-------- Texto do documento

Migração não é uma aventura simples. Por vezes as pessoas se veem sozinhas e sem dinheiro, precisam se adaptar a novos ambientes e, em muitos casos, necessitam buscar aceitação entre diferentes. Mas isso não significa abandonar as tradições e as raízes da terra natal. Pelo menos essa é a regra para um pequeno grupo de pais e filhos, imigrantes caribenhos, que se reuniu na manhã deste domingo ensolarado (20), no Parque Farroupilha, em Porto Alegre, para retomar o contato com a prática do beisebol.
A ideia, dotada de vontade mas ainda carente de recursos, é formar uma escolinha do esporte, aproveitando espaços públicos, para manter pequeninos venezuelanos e cubanos em contato com suas culturas e com o esporte que amam, um dos mais populares dos seus países.

----------------
-------- Linhas fornecidas

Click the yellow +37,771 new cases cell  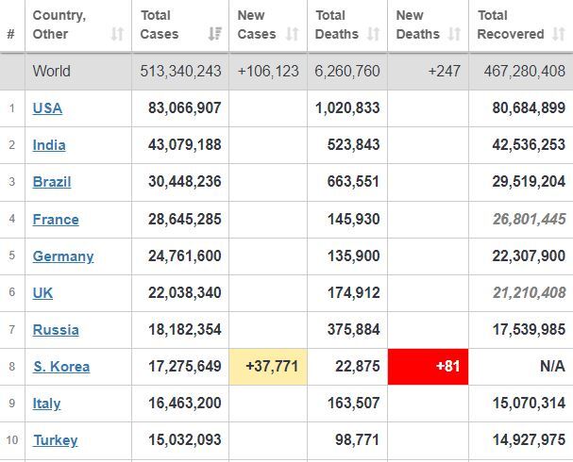(268, 367)
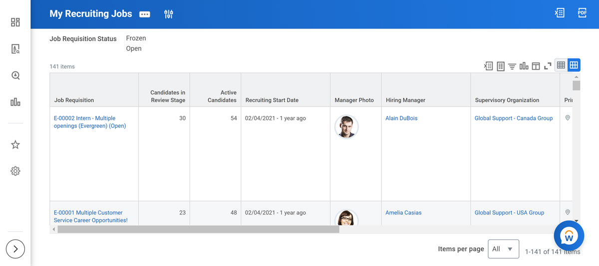Image resolution: width=599 pixels, height=266 pixels.
Task: Click the Hiring Manager column header
Action: coord(405,100)
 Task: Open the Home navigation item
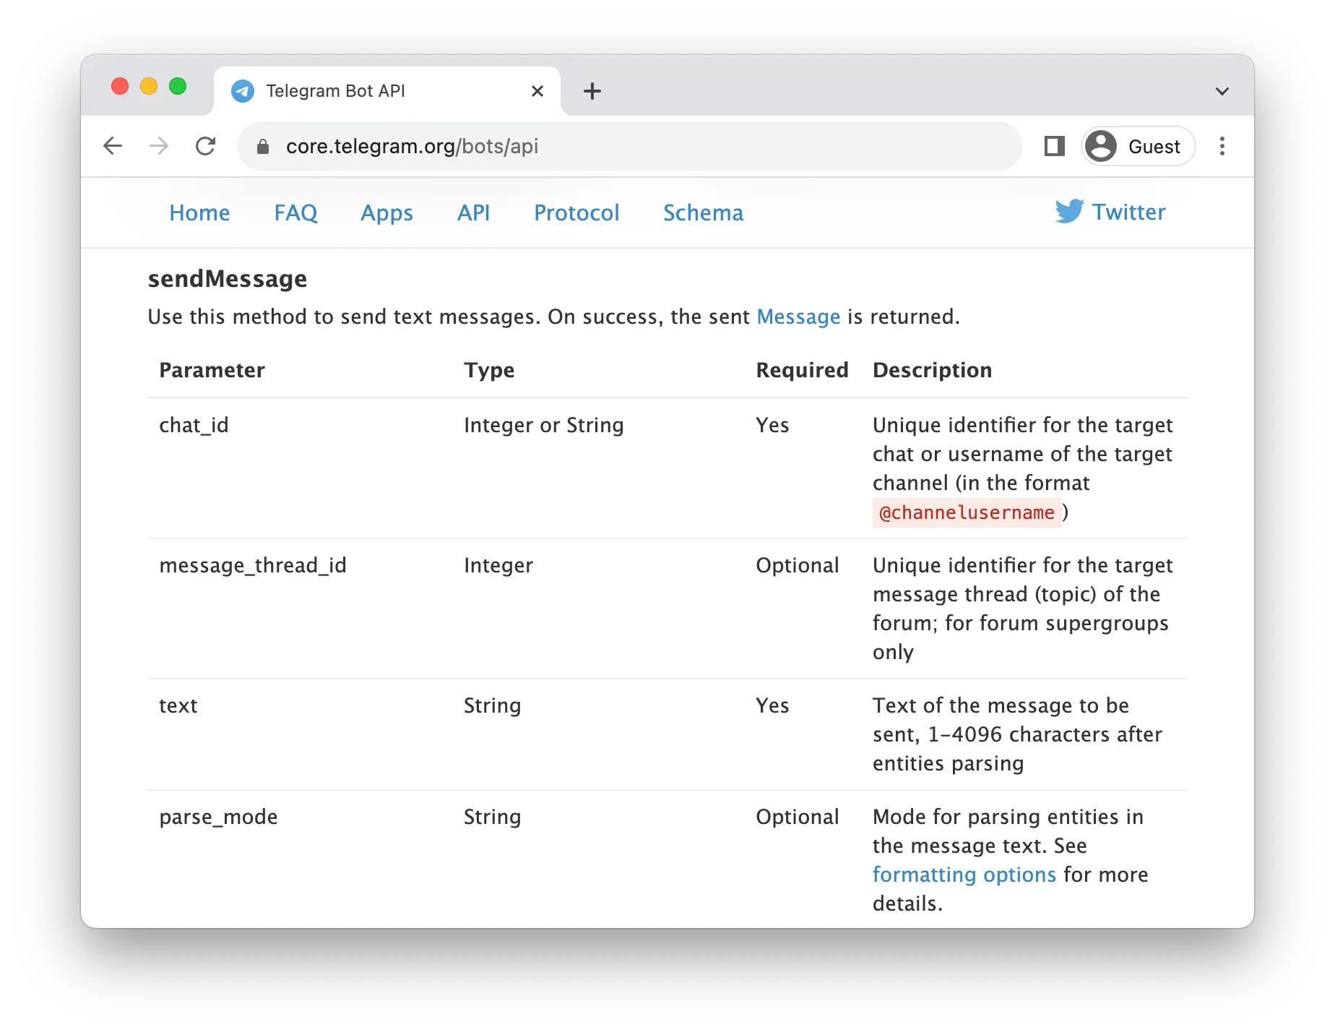click(x=199, y=212)
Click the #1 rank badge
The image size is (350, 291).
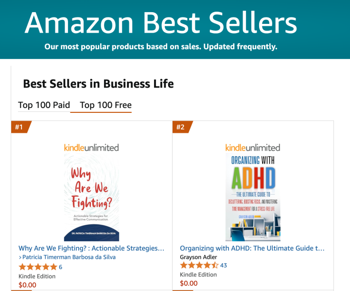[20, 127]
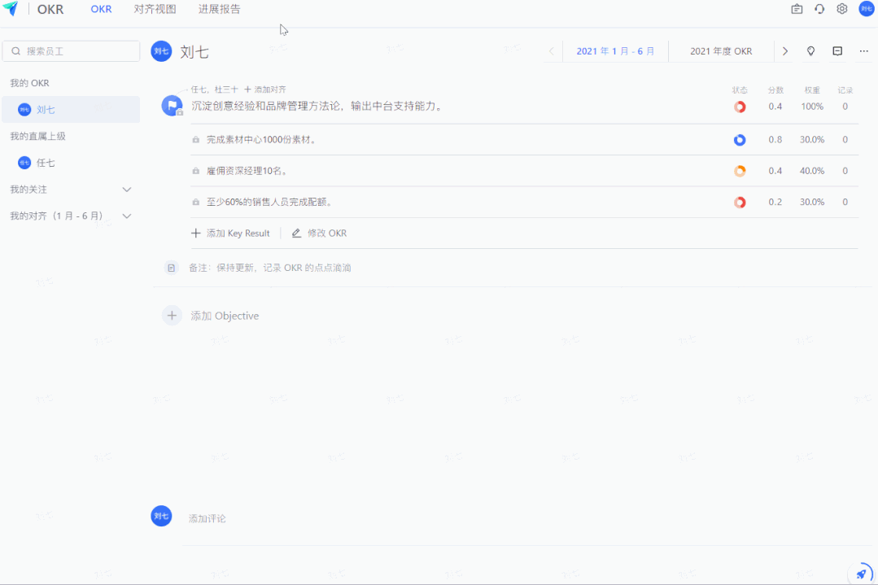This screenshot has width=878, height=585.
Task: Click the status ring of 完成素材中心1000份素材
Action: (739, 139)
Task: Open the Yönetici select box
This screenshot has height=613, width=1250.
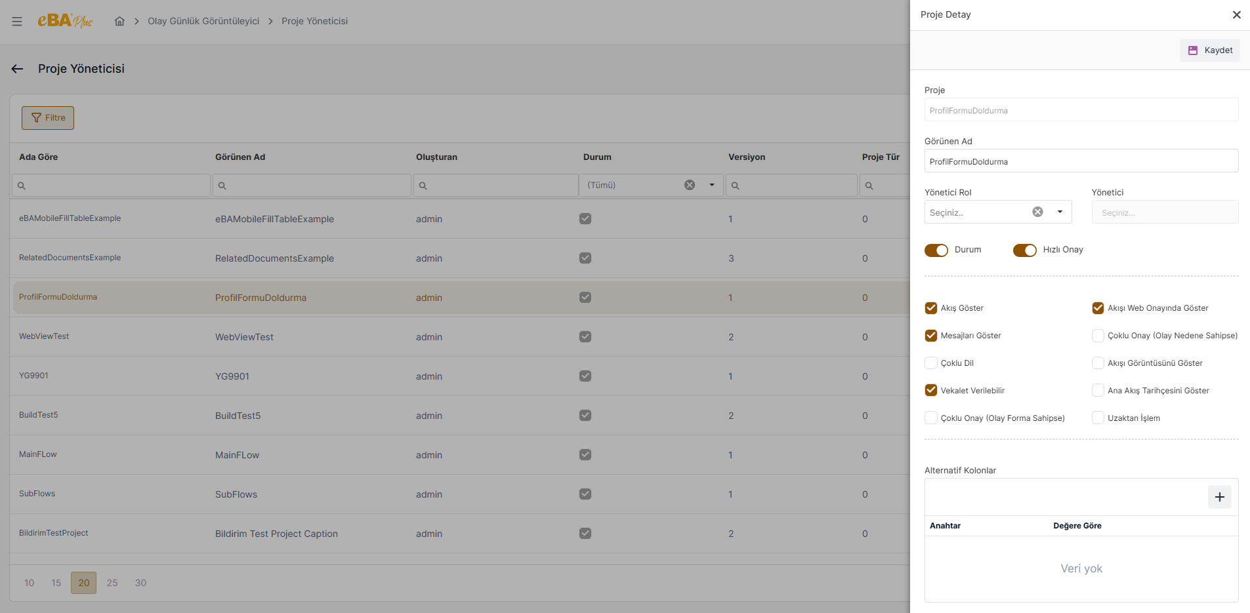Action: (x=1165, y=212)
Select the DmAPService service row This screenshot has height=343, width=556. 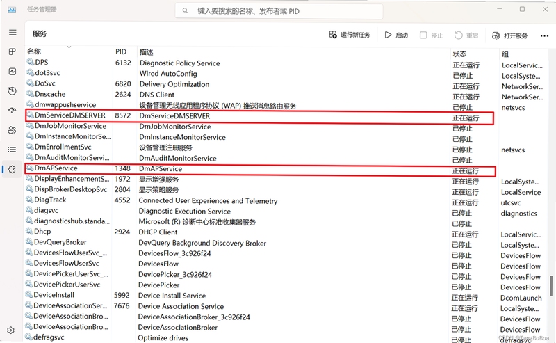click(x=260, y=169)

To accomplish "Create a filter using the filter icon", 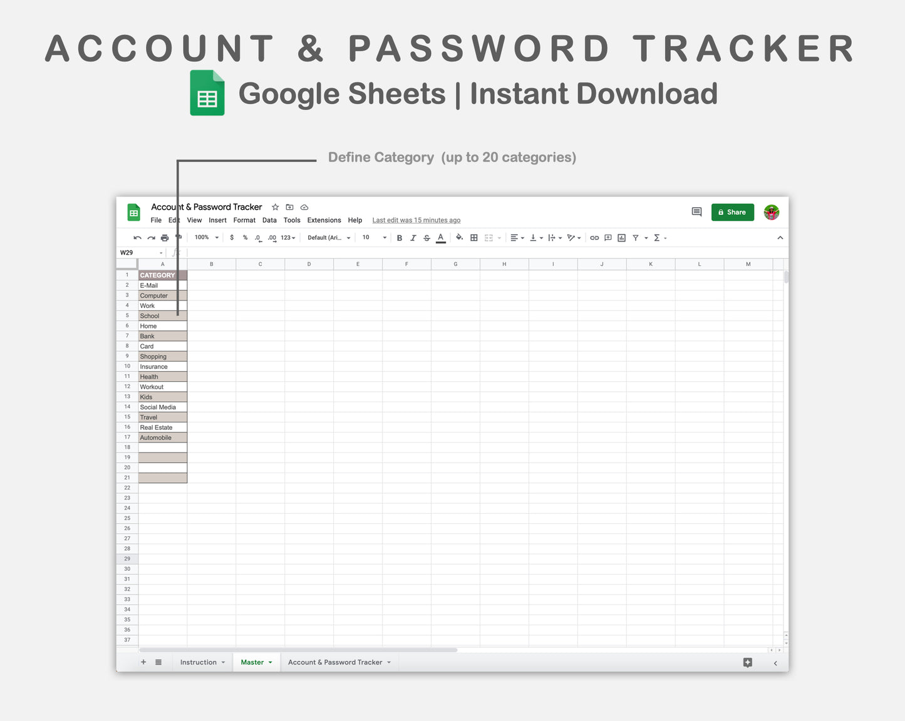I will point(636,238).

----------------

## Tarefa proposta:
Dê continuidade ao texto sobre o beisebol entre imigrantes caribenhos em Porto Alegre, começando logo após a última frase. As linhas constituem um material à parte, independente do texto.

## Resposta:
A iniciativa partiu de Hector Lopez, 43 anos, motorista de transporte por aplicativo e morador de Porto Alegre há dois anos. Ele saiu da Venezuela, assim como outros milhares, em razão das graves e longas crises política e econômica que afligem o país. No país natal, Lopez morava na cidade de Valência e acompanhava com avidez os jogos da sua equipe de coração, o Navegantes del Magallanes. Sua esposa, Nepzady, é torcedora do rival Leones del Caracas, time da capital. O filho Eduardo, nove anos, está indeciso: não sabe se acompanha a influência do pai ou da mãe. Por lá, a família tinha contato cotidiano com o beisebol e o primeiro presente dos filhos, por tradição, é a luva e a bola de beisebol. É como o futebol para os brasileiros.
Aqui no Brasil, onde pretende ficar por longo tempo, Lopez sentiu falta do esporte. Acompanha apenas pela internet, distante, e nunca mais havia visto seu filho tentar os primeiros arremessos e o home run — rebatida em que o jogador percorre todas as quatro bases do campo, marcando um ponto.
— Na Venezuela, eu jogava sempre com meu filho. É muito popular. Saí de lá por causa da crise e o Eduardo sempre me perguntava, já em Porto Alegre, sobre jogar, treinar — diz Lopez.
Ouvindo a súplica do filho, ele passou as últimas semanas bolando planos. Contatou amigos caribenhos para falar da ideia de criar uma escolinha, esperou um domingo de sol e, finalmente, o primeiro encontro aconteceu.
Lopez não tem consigo, aqui no Brasil, nenhum dos apetrechos para a prática do beisebol — resolver a carência é um dos objetivos em vista. Seu filho chegou à Redenção apenas com uma carcomida bolinha de tênis no bolso. Era o que tinham disponível para simular os principais movimentos do jogo, cujas especificidades podem soar um tanto complexas para leigos.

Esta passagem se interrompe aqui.